Jakarta, CNBC Indonesia - Director of Rates Strategy di Wells Fargo Michael Schumacher mengungkapkan bahwa akhir kuartal II-2020 akan terjadi situasi yang tidak stabil di pasar keuangan karena investor besar dan institusi pengelola dana pensiun cenderung mencairkan sebagian keuntungannya di pasar saham dan masuk ke obligasi.

"Kami memperkirakan bahwa dana pensiun perusahaan di AS akan masuk ke aset pendapatan tetap (fixed income) senilai lebih dari US$ 35 miliar ," kata Michael Schumacher dan menambahkan bahwa, "itu akan menjadi aliran terbesar dalam enam tahun, ia telah melacak penyeimbangan kembali portofolio, " melansir CNBC.
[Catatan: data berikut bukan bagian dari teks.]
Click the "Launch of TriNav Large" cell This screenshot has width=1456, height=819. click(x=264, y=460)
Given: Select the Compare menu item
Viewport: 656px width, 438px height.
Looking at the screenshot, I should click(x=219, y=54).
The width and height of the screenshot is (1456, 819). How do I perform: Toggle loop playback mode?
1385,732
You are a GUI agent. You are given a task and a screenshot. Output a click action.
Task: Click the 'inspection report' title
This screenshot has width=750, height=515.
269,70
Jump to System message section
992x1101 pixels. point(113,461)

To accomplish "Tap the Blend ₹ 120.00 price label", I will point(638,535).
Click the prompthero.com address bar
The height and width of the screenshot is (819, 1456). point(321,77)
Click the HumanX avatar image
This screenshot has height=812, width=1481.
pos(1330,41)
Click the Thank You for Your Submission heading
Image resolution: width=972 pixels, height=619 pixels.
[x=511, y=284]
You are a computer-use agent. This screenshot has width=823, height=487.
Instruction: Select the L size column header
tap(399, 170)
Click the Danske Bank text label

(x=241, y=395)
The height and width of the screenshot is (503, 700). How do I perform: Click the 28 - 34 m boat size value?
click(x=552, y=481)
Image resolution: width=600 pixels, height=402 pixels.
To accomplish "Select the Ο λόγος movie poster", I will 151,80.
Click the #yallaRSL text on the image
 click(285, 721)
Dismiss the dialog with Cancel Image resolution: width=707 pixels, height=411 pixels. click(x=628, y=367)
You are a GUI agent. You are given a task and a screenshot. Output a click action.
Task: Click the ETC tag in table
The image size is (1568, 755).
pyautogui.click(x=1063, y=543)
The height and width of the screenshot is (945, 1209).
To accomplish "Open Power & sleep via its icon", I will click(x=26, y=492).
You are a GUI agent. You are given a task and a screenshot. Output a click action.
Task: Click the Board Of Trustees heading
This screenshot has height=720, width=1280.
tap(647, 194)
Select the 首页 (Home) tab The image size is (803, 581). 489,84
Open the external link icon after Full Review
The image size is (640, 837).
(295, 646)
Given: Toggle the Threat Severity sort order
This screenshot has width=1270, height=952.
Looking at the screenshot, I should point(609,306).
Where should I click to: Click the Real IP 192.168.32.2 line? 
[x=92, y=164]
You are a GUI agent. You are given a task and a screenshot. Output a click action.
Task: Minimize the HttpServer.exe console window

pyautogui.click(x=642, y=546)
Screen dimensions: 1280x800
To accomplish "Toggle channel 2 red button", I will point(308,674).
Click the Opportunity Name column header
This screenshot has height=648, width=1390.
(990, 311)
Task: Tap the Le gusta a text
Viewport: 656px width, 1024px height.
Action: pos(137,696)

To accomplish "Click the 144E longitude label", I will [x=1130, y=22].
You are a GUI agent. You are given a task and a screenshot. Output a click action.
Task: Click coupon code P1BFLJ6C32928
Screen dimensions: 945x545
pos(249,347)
Oleh karena itu, investor obligasi mencermati pergerakan di pasar obligasi yang berpotensi kebanjiran dana seiring beralihnya portfolio dana pensiun dari saham ke pasar fixed income tersebut. Bahkan beberapa analis berspekulasi dana yang pindah dari saham ke obligasi mulai dari US$ 35 miliar hingga US$ 75 miliar.

"Alasannya jelas karena selama ini saham menguat secara masif sementara obligasi tidak seberapa," kata Michael Schumacher.

Schumacher memperkirakan dana pensiun AS kemungkinan membukukan keuntungan 10 persen triwulan ini. Naiknya harga saham juga meningkatkan solvency rate sebesar 0,6 poin ke 85%.

Sementara itu, JPMorgan mengharapkan penyeimbangan kembali pada akhir kuartal lebih besar lagi menjadi US$ 65 miliar.

Selain itu, Goldman Sachs juga memperkirakan dana pensiun melakukan aksi jual saham sebesar US$ 76 miliar.

"Kita melihat ada risiko koreksi kecil di pasar saham dalam dua minggu ke depan karena dana pensiun berusaha menyeimbangkan portfolionya. Namun, kami tetap bullish (naik) untuk obligasi dan koreksi di pasar saham akan menjadi kesempatan beli," menurut analisis JPMorgan.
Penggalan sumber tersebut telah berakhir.